DATA FOR THIS TASK below:

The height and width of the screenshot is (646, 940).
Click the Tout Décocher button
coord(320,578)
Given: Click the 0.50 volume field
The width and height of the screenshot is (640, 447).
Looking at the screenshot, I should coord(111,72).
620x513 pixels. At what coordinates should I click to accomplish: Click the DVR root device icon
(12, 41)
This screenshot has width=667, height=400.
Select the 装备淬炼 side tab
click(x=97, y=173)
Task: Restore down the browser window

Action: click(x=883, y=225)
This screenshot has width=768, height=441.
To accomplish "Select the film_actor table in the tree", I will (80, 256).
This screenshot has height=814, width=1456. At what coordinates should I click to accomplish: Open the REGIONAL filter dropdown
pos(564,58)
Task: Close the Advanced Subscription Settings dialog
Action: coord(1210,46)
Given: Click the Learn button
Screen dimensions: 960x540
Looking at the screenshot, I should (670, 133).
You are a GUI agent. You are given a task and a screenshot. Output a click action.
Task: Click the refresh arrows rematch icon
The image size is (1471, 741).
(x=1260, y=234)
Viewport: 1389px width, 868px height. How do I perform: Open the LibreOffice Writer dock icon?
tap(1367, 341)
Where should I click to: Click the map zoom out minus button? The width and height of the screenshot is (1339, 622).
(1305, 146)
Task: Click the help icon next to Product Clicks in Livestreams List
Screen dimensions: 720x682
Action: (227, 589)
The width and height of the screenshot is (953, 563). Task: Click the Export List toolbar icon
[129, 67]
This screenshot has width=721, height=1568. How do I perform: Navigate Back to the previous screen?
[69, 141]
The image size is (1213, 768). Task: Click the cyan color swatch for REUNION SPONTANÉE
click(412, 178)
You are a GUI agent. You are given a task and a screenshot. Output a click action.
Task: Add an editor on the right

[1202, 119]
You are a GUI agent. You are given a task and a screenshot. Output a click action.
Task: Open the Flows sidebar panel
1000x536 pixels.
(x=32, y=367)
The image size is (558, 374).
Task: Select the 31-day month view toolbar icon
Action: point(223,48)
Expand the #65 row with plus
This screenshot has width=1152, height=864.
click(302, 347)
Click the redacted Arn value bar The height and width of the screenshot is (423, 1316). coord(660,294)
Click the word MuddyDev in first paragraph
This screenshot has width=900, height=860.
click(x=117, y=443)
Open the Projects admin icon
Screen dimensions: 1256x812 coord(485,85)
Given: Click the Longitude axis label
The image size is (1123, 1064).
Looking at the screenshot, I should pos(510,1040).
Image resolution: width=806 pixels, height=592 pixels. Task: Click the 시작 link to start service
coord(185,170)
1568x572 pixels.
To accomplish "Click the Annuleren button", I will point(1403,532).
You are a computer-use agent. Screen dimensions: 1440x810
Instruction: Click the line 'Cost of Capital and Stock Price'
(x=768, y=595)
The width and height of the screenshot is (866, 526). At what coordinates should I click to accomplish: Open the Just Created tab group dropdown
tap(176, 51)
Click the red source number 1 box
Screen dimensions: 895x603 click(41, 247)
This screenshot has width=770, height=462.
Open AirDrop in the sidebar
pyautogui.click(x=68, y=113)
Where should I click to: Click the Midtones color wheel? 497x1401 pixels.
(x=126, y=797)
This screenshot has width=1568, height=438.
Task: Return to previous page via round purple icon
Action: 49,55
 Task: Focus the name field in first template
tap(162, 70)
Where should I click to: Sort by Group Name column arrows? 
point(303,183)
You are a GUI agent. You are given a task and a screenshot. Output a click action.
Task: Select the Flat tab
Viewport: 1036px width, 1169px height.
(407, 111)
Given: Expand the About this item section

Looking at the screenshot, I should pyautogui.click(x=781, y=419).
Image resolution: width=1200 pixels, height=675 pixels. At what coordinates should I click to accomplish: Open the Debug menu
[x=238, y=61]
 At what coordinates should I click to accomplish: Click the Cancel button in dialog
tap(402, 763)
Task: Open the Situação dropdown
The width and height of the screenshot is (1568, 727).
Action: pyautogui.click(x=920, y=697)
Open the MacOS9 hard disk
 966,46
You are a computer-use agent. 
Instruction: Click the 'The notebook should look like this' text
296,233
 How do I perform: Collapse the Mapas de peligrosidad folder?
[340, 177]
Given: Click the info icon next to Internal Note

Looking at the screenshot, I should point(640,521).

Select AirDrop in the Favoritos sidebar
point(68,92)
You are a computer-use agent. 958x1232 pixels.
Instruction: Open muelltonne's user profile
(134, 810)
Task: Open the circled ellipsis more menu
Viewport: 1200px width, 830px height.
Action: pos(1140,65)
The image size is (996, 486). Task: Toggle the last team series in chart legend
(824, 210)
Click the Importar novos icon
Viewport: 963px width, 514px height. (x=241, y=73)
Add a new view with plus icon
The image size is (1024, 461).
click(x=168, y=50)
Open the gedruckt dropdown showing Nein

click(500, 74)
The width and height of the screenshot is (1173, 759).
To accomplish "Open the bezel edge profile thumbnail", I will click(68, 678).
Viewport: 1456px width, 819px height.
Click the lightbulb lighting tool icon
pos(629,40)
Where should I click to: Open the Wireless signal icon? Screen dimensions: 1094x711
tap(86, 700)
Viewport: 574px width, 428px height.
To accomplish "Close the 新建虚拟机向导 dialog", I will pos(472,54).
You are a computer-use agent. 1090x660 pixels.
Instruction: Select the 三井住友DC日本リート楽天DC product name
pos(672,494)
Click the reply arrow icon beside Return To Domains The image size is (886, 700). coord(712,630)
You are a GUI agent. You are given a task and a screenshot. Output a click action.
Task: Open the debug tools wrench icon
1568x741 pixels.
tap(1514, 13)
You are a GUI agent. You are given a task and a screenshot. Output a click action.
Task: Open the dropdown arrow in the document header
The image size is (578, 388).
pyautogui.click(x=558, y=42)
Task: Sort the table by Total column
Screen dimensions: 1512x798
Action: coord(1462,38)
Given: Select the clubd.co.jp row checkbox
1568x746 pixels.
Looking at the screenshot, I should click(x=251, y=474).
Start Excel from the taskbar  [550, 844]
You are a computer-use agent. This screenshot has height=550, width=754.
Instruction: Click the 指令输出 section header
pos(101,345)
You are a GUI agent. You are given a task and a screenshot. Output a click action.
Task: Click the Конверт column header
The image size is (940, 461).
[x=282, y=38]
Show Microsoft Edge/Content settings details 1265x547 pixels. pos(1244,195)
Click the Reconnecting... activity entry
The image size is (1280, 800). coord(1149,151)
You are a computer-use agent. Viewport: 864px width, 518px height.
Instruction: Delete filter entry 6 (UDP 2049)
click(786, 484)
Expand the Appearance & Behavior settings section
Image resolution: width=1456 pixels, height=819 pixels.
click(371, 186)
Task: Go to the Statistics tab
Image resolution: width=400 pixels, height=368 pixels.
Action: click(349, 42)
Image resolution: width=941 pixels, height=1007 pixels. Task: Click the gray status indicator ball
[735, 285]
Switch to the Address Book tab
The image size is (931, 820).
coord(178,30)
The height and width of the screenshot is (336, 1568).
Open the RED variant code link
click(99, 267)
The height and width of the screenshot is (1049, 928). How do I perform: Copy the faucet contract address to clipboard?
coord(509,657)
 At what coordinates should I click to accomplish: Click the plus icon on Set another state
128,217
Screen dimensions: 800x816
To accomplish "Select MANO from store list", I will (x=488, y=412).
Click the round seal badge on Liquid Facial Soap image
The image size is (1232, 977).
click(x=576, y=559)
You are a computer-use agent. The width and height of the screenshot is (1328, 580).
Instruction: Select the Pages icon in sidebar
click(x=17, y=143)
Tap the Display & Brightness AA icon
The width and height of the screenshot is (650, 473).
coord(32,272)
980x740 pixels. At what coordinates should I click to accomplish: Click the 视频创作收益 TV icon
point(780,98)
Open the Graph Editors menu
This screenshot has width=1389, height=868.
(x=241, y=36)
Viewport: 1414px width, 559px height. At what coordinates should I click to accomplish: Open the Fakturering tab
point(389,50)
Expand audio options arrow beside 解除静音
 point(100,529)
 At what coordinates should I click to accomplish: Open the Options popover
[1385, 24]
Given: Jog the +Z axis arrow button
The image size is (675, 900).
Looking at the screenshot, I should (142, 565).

End of DATA FOR THIS TASK.

[ACTION ITEM]:
In exact wording, restate the lines of the data above from the first through the one holding "Given: Click the Learn button", and stop after that line.

[RESULT FOR THIS EXERCISE]:
The height and width of the screenshot is (646, 940).
Click the Tout Décocher button
coord(320,578)
Given: Click the 0.50 volume field
The width and height of the screenshot is (640, 447).
Looking at the screenshot, I should coord(111,72).
620x513 pixels. At what coordinates should I click to accomplish: Click the DVR root device icon
(12, 41)
This screenshot has width=667, height=400.
Select the 装备淬炼 side tab
click(x=97, y=173)
Task: Restore down the browser window

Action: click(x=883, y=225)
This screenshot has width=768, height=441.
To accomplish "Select the film_actor table in the tree", I will (80, 256).
This screenshot has height=814, width=1456. At what coordinates should I click to accomplish: Open the REGIONAL filter dropdown
pos(564,58)
Task: Close the Advanced Subscription Settings dialog
Action: coord(1210,46)
Given: Click the Learn button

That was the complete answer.